Louann Dewdrop, a down-on-her-luck woman with a sick mother, a death-metal-music-blasting son, and a paint-thinner-drinking husband, has come to rely on these chips for emotional support. She finds herself in the midst of a class action law suit ( "It's where people of class sue each other," she explains to her mother) and with a chance to be on television.
She is manipulated by Darlene Love, a literally evil woman who has clawed her way to the top of corporate food giant Ameri-Veg. Love gives infomercial style pep talks to employees at Ameri-Veg about the importance of creating ad copy for their product Intellichips ("The intelligent chip that makes you intelligent!") that will cause children to emotionally blackmail their parents into buying them. Parents go along with it because the chips do raise their kids' test scores, even though it causes insomnia. But, as Love says with a camera ready smile, so does a cup of coffee.

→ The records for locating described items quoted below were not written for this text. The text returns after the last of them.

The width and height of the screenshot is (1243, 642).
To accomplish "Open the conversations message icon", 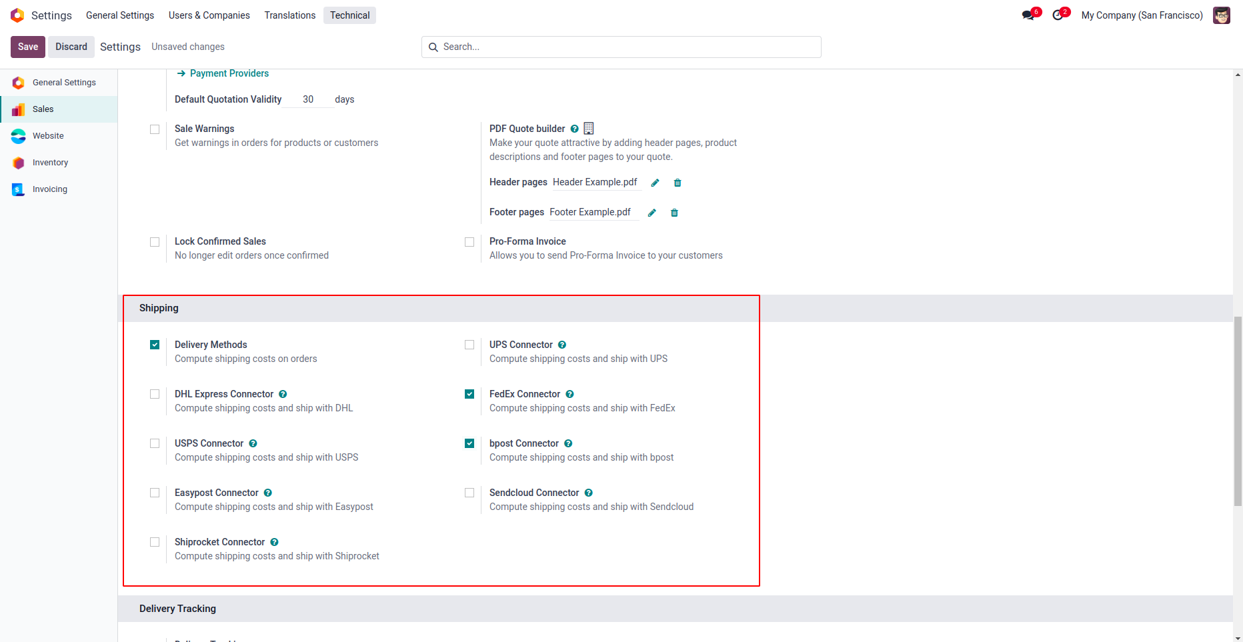I will coord(1028,15).
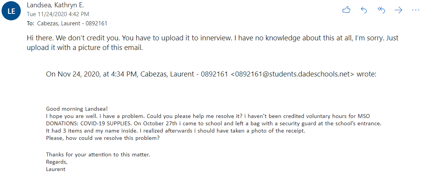Forward this message using the arrow icon
426x176 pixels.
[x=398, y=10]
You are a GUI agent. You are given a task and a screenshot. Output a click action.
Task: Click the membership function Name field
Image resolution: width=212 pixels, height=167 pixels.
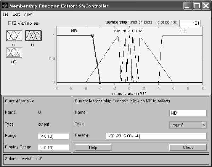[x=188, y=113]
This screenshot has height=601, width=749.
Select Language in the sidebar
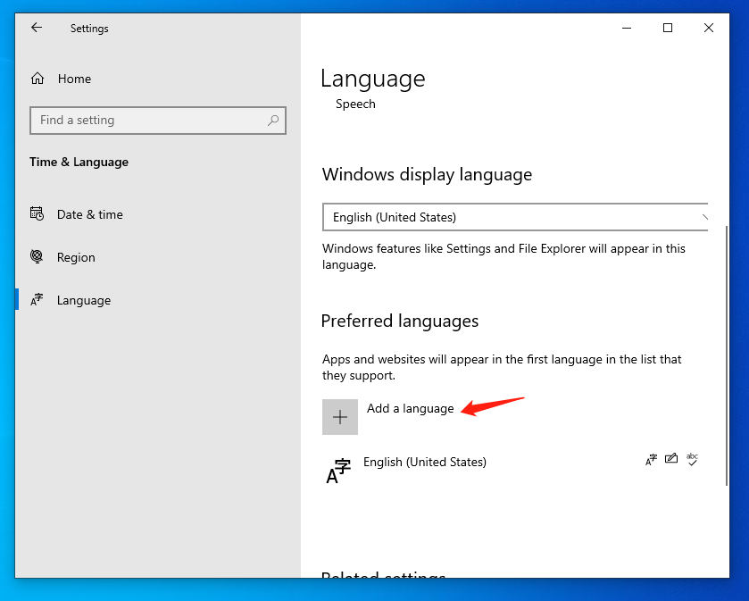[x=83, y=300]
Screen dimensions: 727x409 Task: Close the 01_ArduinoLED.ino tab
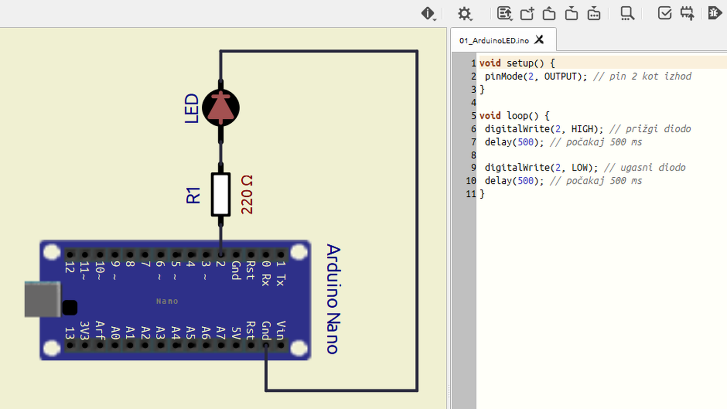(x=539, y=40)
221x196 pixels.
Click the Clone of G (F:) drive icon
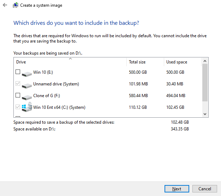(x=26, y=96)
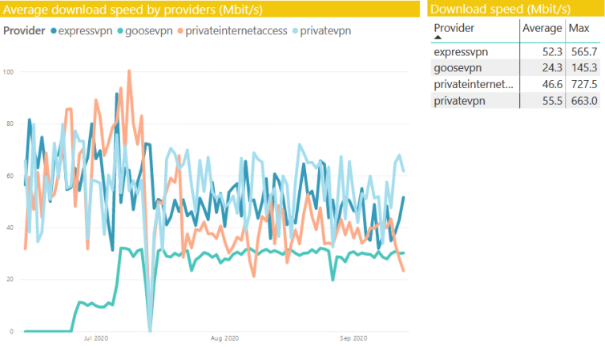Image resolution: width=605 pixels, height=347 pixels.
Task: Sort table by Provider column header
Action: pos(454,28)
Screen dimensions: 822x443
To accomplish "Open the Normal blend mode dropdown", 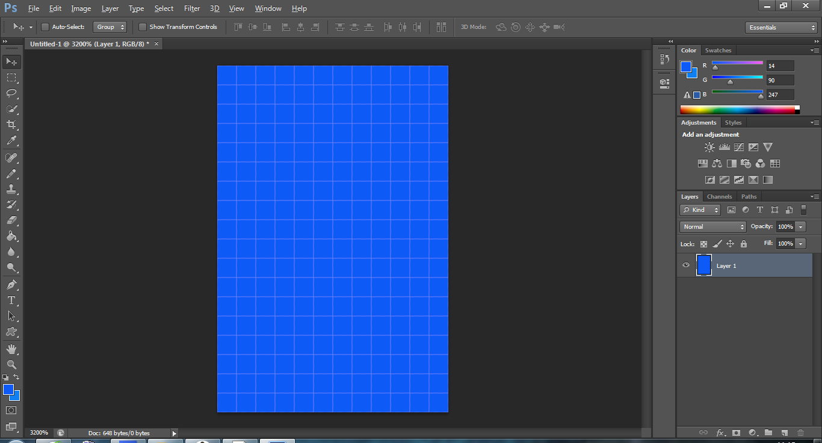I will click(x=713, y=227).
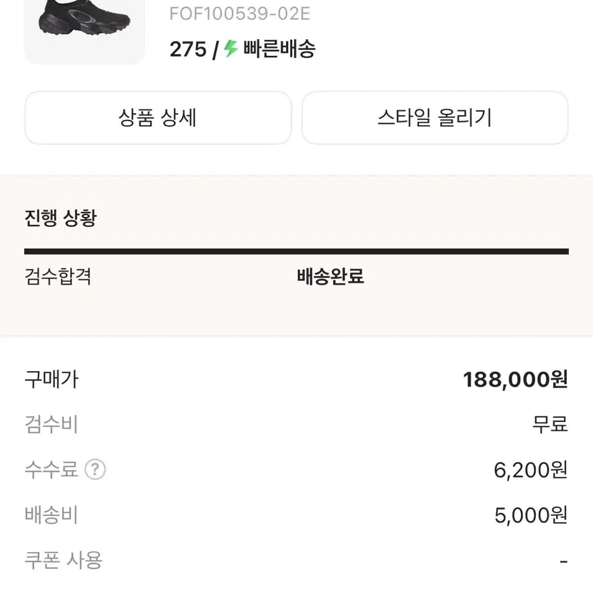593x593 pixels.
Task: Click the 쿠폰 사용 label
Action: pos(63,561)
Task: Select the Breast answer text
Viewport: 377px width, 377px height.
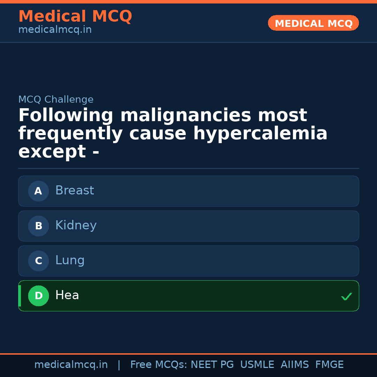Action: click(75, 191)
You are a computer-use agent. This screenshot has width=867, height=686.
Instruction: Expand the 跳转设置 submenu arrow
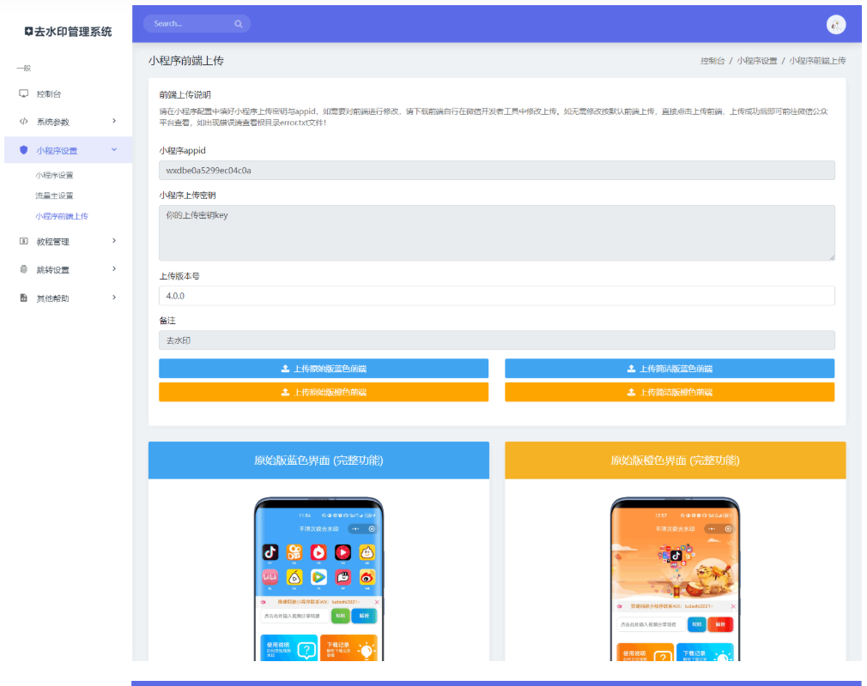tap(114, 269)
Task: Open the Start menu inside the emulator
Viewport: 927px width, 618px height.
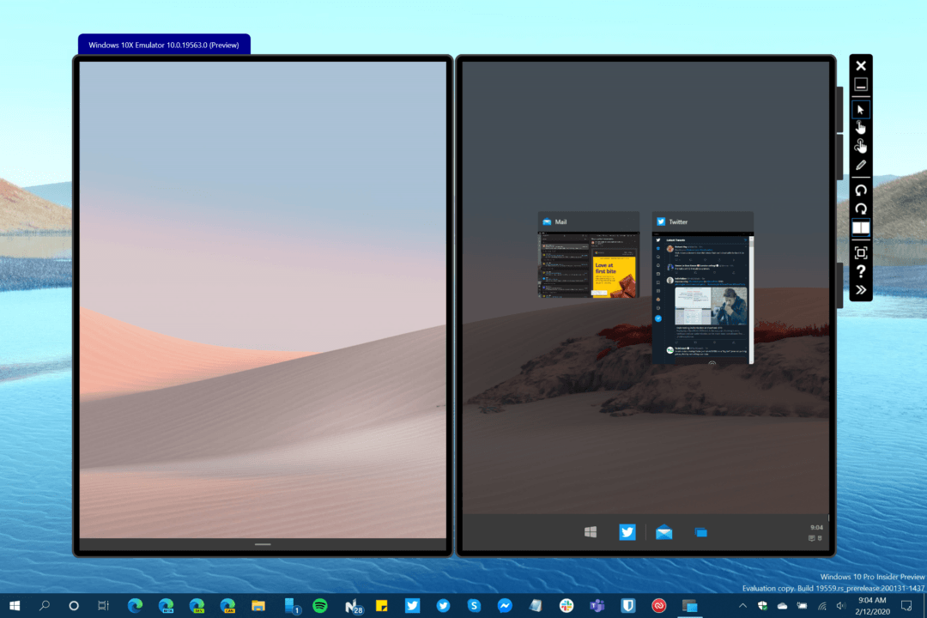Action: coord(591,532)
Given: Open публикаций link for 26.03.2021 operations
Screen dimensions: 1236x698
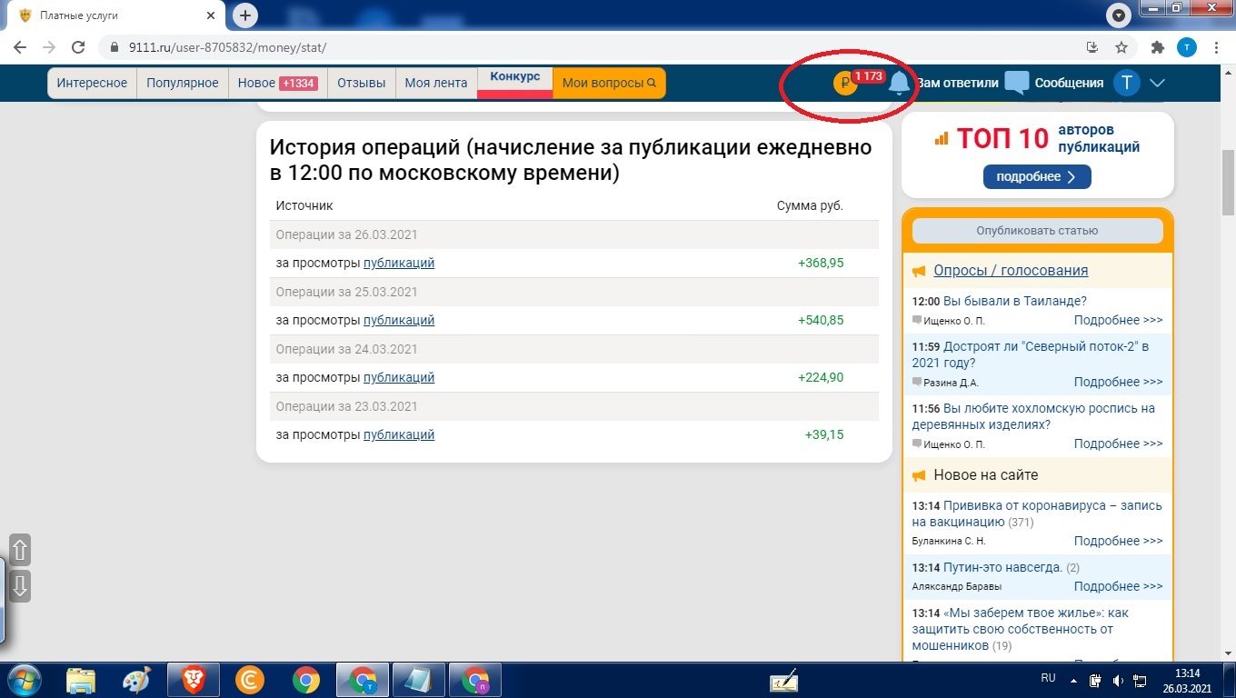Looking at the screenshot, I should coord(399,263).
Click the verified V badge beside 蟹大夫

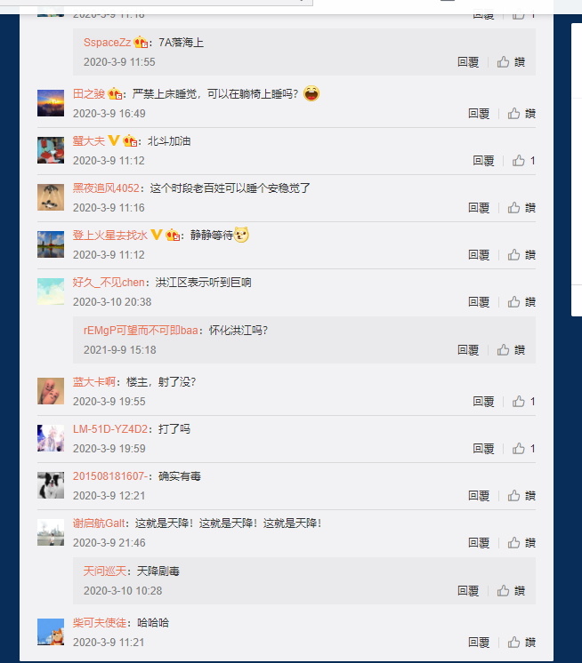(x=113, y=140)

Love and Prescott are invited on the "Mary Queen Show" (an intentional dead ringer for Larry King) to face off against each other and defend their products. Also voicing their opinions are Tina, the tanned, busty, blonde host of a daytime talk show, and Louise, from "Living With Louise," a brunette Martha Stewart clone. How does Poe pull off all these physically diverse characters? Using video segments edited by Rich Guerzon, Ed Roland, Gray Miller, and Josh Kanuck, we see Tina extolling the wonders of fruit that make your legs grow longer; Louise, in one of the funniest moments, push her product, Sheese, cheese made from human breast milk (my favorite, Prov-alone, made by single moms); and Mary Queen, with peal earrings and a receding hairline, moderating between them. There are also great cartoon commercials for Ka-Ching potato chips and Intellichips, animated by Molly White.
This gives Poe time to change into the Prescott, Dewdrop, and Love characters we see on stage. We root for Prescott, a down-to-earth woman trying to make a go of her business to support her family; we feel for Dewdrop trying to hold it all together when Love calls her trailer trash on national television; and are terrified that people like Love may in real life exist. Kimmy Gatewood, the director, makes all the action flow seamlessly from video to stage and back. In the play's program, Poe lists herself as the writer, producer, costumer, and set designer. She is truly a mother of invention herself and deserves much applause.